[Opening Recorded data section]
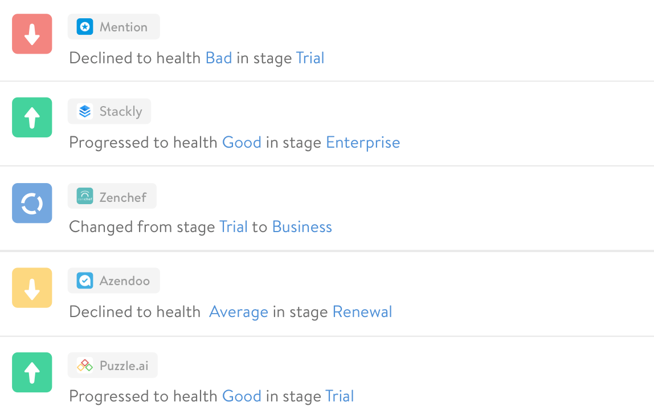Image resolution: width=654 pixels, height=418 pixels.
Task: Click the Zenchef logo icon
Action: 85,197
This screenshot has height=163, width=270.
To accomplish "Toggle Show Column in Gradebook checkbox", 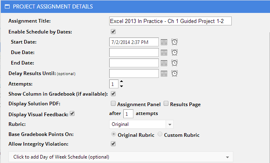I will click(113, 94).
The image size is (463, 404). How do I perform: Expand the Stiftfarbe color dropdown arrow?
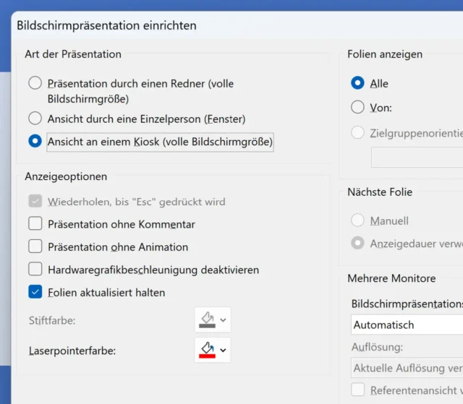point(224,319)
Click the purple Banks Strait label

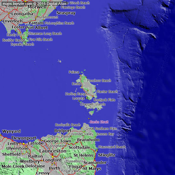[x=99, y=122]
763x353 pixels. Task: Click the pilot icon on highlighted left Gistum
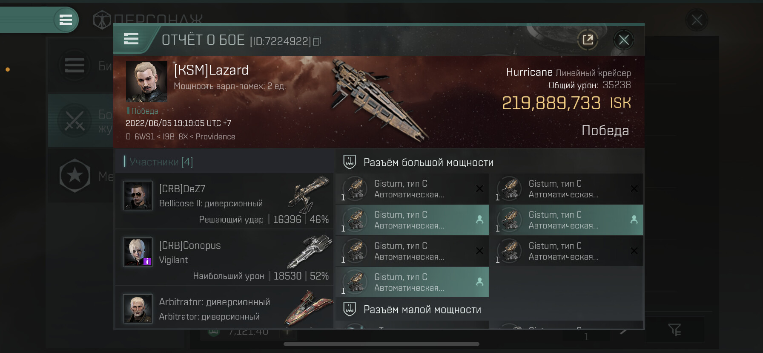point(479,220)
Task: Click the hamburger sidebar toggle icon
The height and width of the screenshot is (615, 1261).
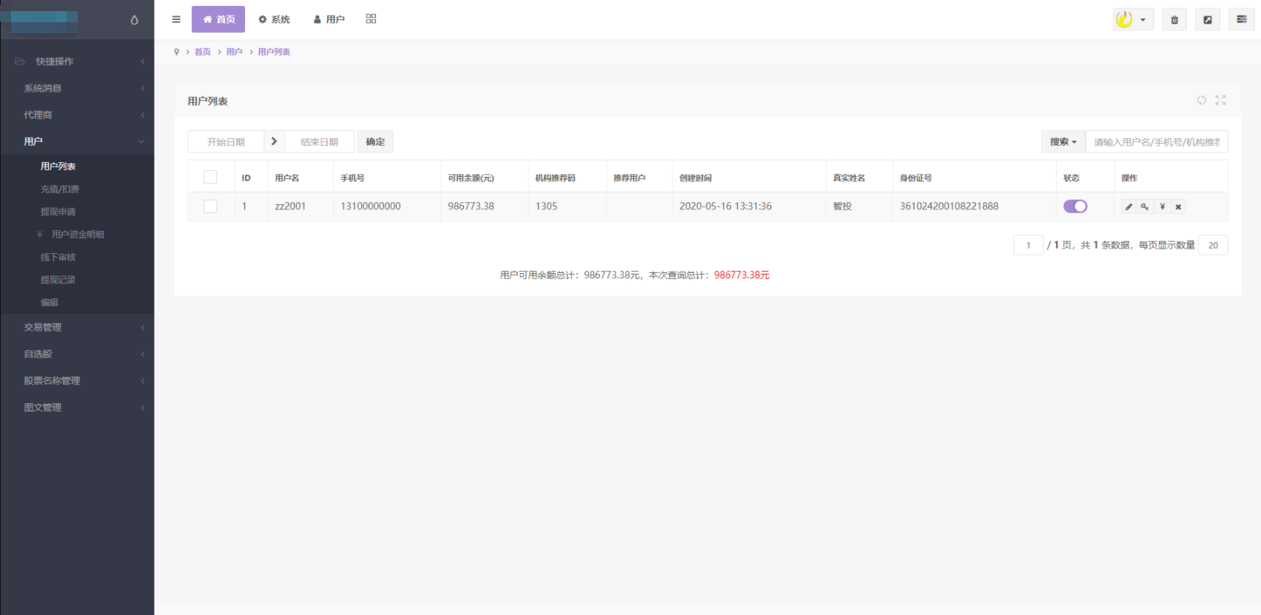Action: pyautogui.click(x=176, y=19)
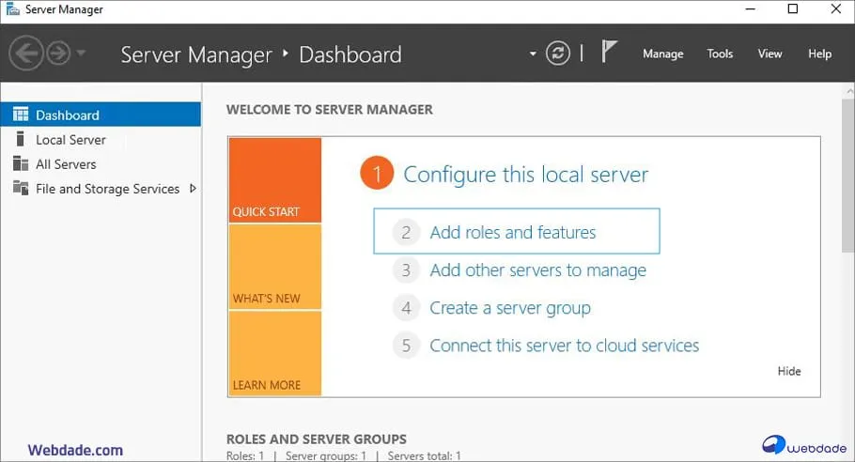Open the View menu
This screenshot has height=462, width=855.
(770, 54)
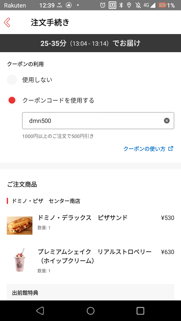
[Closing Recorded data section]
» Exercise prompt: Copy exactly and only this span: the line with "Click the purple Banks Strait label" through the final line of the entries, both ends included, with the pictures left out.

» Result:
Click the purple Banks Strait label

[x=99, y=122]
763x353 pixels. Task: Click the pilot icon on highlighted left Gistum
point(479,220)
Task: Click the hamburger sidebar toggle icon
The height and width of the screenshot is (615, 1261).
Action: pyautogui.click(x=176, y=19)
Open the View menu
This screenshot has height=462, width=855.
(770, 54)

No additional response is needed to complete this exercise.